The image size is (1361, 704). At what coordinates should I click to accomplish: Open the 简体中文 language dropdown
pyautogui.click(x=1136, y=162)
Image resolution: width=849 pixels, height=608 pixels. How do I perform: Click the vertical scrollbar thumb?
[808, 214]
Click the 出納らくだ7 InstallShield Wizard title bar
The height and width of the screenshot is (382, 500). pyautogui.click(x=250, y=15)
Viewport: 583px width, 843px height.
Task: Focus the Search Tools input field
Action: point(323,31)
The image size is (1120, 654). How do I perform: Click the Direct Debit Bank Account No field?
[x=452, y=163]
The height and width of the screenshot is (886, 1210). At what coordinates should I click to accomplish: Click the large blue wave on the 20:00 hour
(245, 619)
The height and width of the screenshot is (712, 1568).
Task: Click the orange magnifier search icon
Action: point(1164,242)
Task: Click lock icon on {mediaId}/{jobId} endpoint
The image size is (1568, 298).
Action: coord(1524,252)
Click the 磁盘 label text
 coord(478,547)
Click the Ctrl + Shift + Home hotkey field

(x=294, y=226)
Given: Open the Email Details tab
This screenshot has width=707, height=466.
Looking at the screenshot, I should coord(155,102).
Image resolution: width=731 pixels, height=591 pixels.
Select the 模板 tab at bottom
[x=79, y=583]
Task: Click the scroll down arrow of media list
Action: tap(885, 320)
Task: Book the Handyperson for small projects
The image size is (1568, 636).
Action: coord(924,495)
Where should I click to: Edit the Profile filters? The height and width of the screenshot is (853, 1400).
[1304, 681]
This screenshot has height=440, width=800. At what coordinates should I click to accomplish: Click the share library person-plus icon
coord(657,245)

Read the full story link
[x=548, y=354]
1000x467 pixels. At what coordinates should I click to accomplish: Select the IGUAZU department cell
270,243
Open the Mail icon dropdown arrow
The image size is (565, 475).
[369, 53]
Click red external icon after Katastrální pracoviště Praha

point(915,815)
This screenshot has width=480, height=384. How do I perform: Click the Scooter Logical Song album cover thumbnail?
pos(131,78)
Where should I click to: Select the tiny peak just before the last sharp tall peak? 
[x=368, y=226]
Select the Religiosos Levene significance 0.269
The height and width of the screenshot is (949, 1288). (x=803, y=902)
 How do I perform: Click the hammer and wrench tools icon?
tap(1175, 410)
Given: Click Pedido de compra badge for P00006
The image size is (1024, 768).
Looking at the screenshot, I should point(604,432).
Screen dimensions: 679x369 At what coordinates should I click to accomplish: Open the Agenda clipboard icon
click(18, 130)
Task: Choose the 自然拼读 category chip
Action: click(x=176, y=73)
○ ○ ○ ○ ○ ○ ○
## What to produce
From the line that contains "Read the full story link" through the final line of the entries above, every line must be reproduced exactly and nothing more.

## Finished exercise
Read the full story link
[x=548, y=354]
1000x467 pixels. At what coordinates should I click to accomplish: Select the IGUAZU department cell
270,243
Open the Mail icon dropdown arrow
The image size is (565, 475).
[369, 53]
Click red external icon after Katastrální pracoviště Praha

point(915,815)
This screenshot has width=480, height=384. How do I perform: Click the Scooter Logical Song album cover thumbnail?
pos(131,78)
Where should I click to: Select the tiny peak just before the last sharp tall peak? 
[x=368, y=226]
Select the Religiosos Levene significance 0.269
The height and width of the screenshot is (949, 1288). (x=803, y=902)
 How do I perform: Click the hammer and wrench tools icon?
tap(1175, 410)
Given: Click Pedido de compra badge for P00006
The image size is (1024, 768).
Looking at the screenshot, I should point(604,432).
Screen dimensions: 679x369 At what coordinates should I click to accomplish: Open the Agenda clipboard icon
click(18, 130)
Task: Choose the 自然拼读 category chip
Action: click(x=176, y=73)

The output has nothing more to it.